Give an unaltered copy of the listing below, minus its pictures.

> [DATA FOR THE TASK]
• • • •

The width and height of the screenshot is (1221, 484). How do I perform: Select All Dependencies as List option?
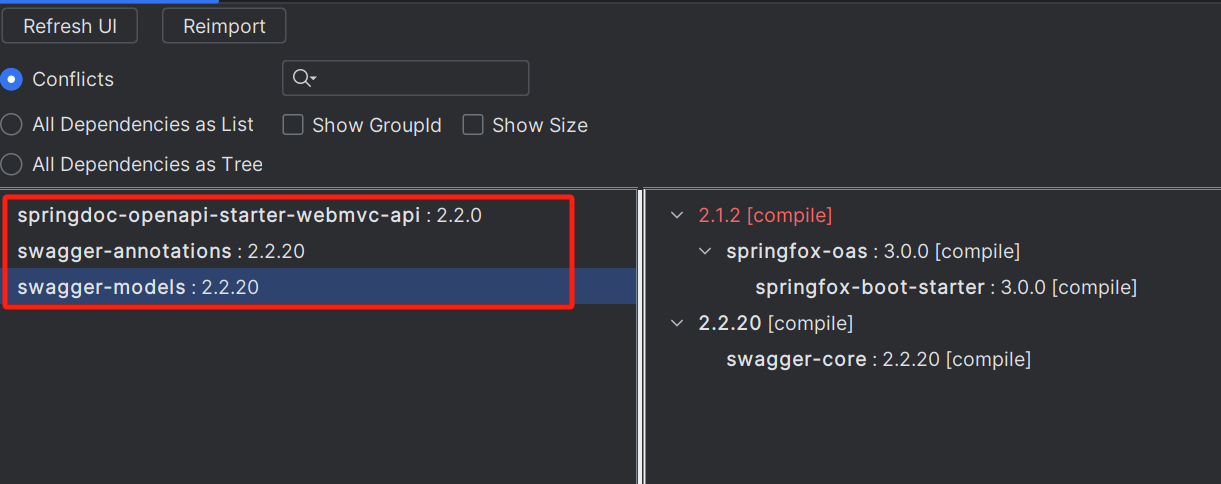click(11, 125)
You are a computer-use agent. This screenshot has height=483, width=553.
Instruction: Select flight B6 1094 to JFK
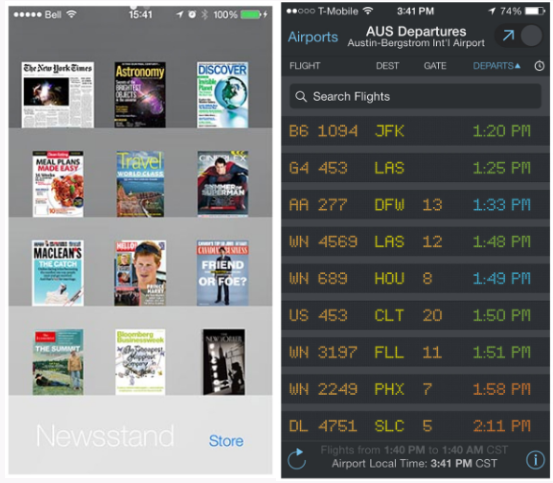[x=415, y=131]
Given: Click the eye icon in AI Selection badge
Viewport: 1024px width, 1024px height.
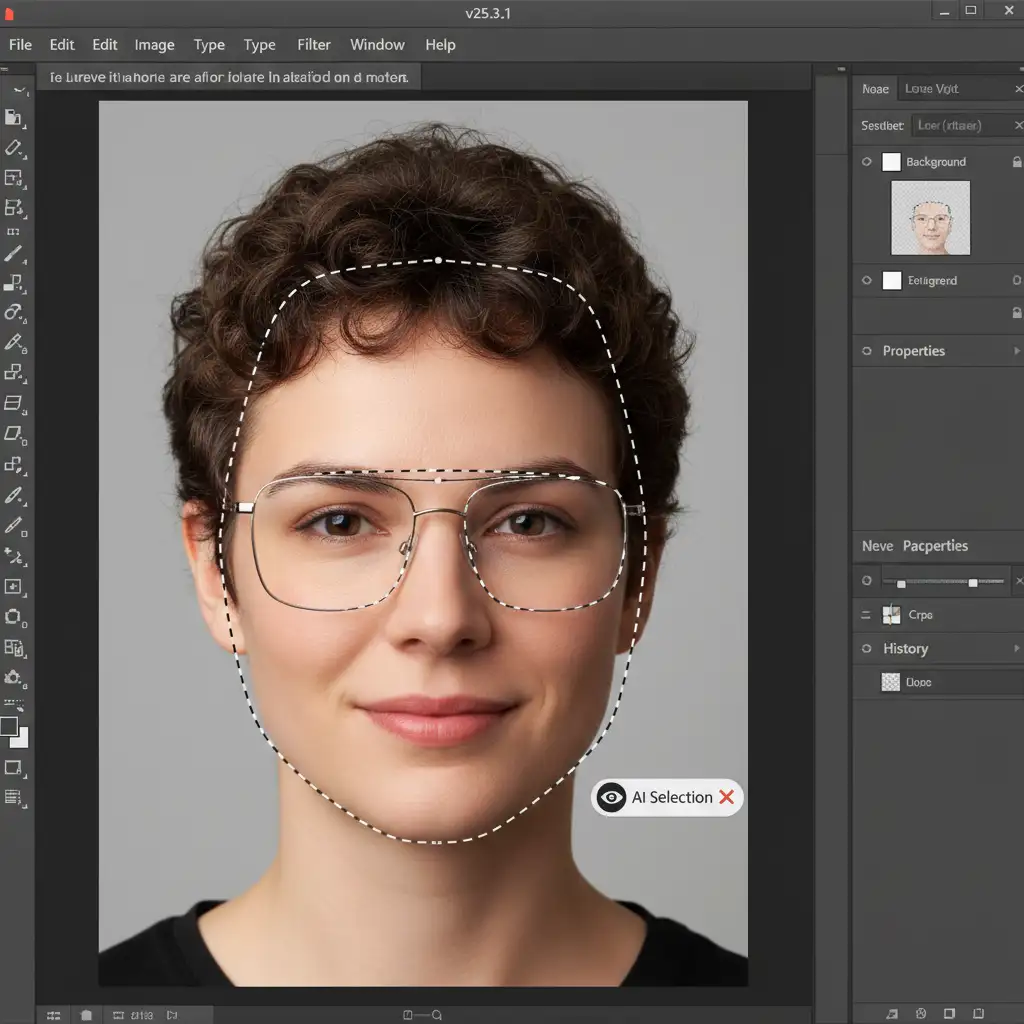Looking at the screenshot, I should tap(611, 797).
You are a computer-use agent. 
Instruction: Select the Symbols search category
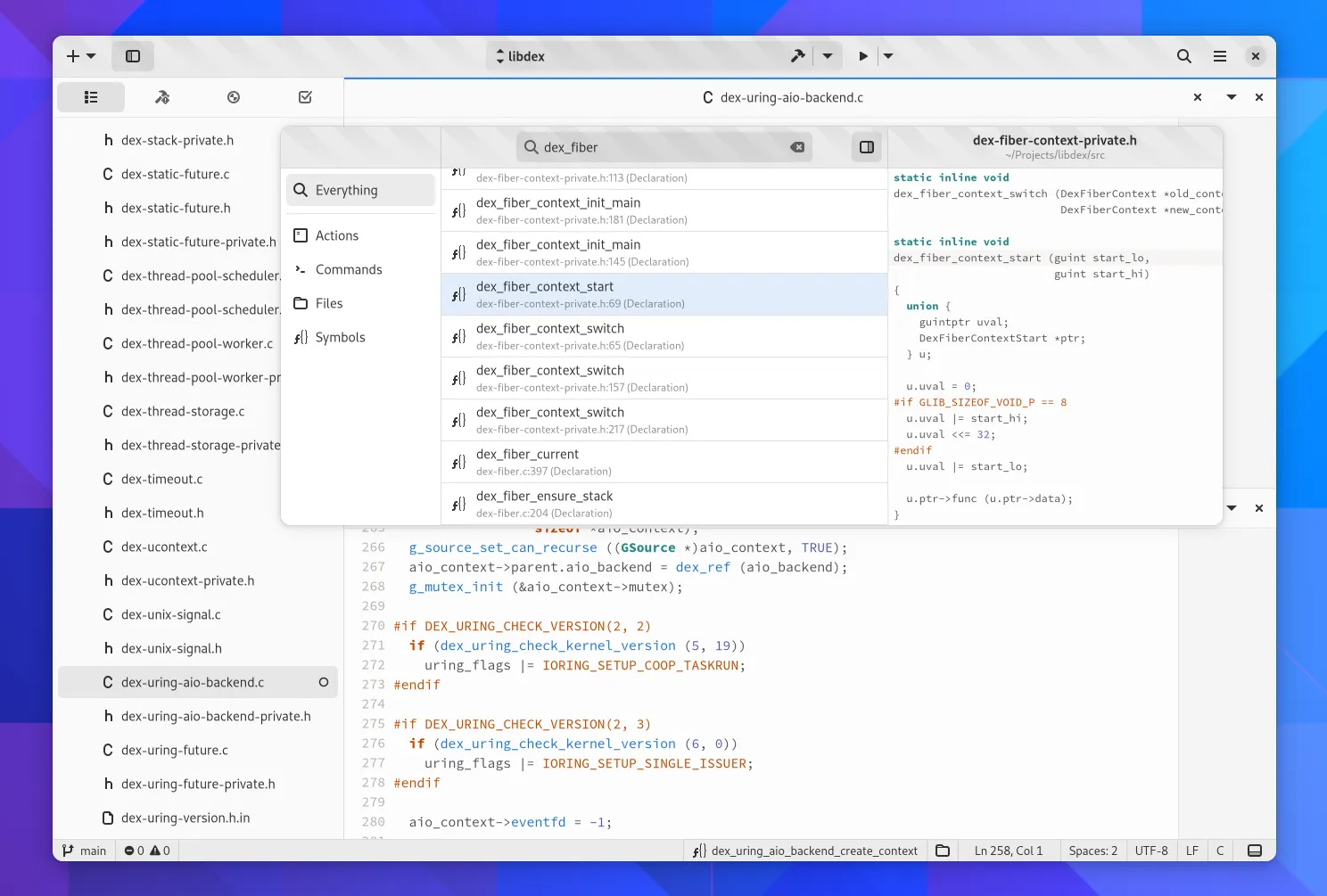340,337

• • • •

> [RESULT OF THE TASK]
The width and height of the screenshot is (1221, 484). How do I perform: Select All Dependencies as List option?
click(11, 125)
You are a computer-use agent. This screenshot has height=483, width=553.
Instruction: Select flight B6 1094 to JFK
[x=415, y=131]
Given: Click the eye icon in AI Selection badge
Viewport: 1024px width, 1024px height.
Looking at the screenshot, I should tap(611, 797).
You are a computer-use agent. 
Instruction: Select the Symbols search category
340,337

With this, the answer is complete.